%%

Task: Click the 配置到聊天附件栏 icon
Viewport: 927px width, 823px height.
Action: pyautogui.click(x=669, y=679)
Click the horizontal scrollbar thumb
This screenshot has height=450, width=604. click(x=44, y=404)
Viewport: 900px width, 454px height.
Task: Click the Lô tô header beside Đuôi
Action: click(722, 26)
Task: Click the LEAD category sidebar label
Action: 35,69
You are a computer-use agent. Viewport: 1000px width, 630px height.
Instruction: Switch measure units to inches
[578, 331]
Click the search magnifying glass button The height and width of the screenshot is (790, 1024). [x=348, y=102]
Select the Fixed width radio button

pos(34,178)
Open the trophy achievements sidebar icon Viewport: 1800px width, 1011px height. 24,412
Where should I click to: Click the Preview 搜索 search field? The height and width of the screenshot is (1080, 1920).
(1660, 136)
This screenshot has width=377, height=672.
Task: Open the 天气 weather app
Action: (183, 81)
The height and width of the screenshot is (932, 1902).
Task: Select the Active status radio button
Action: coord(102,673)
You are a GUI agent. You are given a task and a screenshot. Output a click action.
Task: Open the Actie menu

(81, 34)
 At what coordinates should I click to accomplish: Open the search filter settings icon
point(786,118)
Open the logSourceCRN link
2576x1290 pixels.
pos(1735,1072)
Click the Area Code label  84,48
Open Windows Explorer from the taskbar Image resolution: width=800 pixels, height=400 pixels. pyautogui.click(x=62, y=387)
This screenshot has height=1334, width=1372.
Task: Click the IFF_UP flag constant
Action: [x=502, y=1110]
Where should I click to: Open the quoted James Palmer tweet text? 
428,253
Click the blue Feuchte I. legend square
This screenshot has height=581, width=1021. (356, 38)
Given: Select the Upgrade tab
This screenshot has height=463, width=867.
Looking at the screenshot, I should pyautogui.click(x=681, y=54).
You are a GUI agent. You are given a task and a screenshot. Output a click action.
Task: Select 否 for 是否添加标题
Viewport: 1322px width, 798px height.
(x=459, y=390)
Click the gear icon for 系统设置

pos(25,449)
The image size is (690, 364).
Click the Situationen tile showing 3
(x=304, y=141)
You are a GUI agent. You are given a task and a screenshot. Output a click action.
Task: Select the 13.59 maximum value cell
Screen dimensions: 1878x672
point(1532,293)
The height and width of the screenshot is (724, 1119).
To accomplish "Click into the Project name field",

%%

● **Challenge**
Transcribe the material verbatim, starting with the line that contains "Where should I click to: Click" and going on through the line that contains "Action: coord(102,673)".

● **Written solution**
Where should I click to: Click the Preview 搜索 search field? The height and width of the screenshot is (1080, 1920).
(1660, 136)
This screenshot has width=377, height=672.
Task: Open the 天气 weather app
Action: (183, 81)
The height and width of the screenshot is (932, 1902).
Task: Select the Active status radio button
Action: coord(102,673)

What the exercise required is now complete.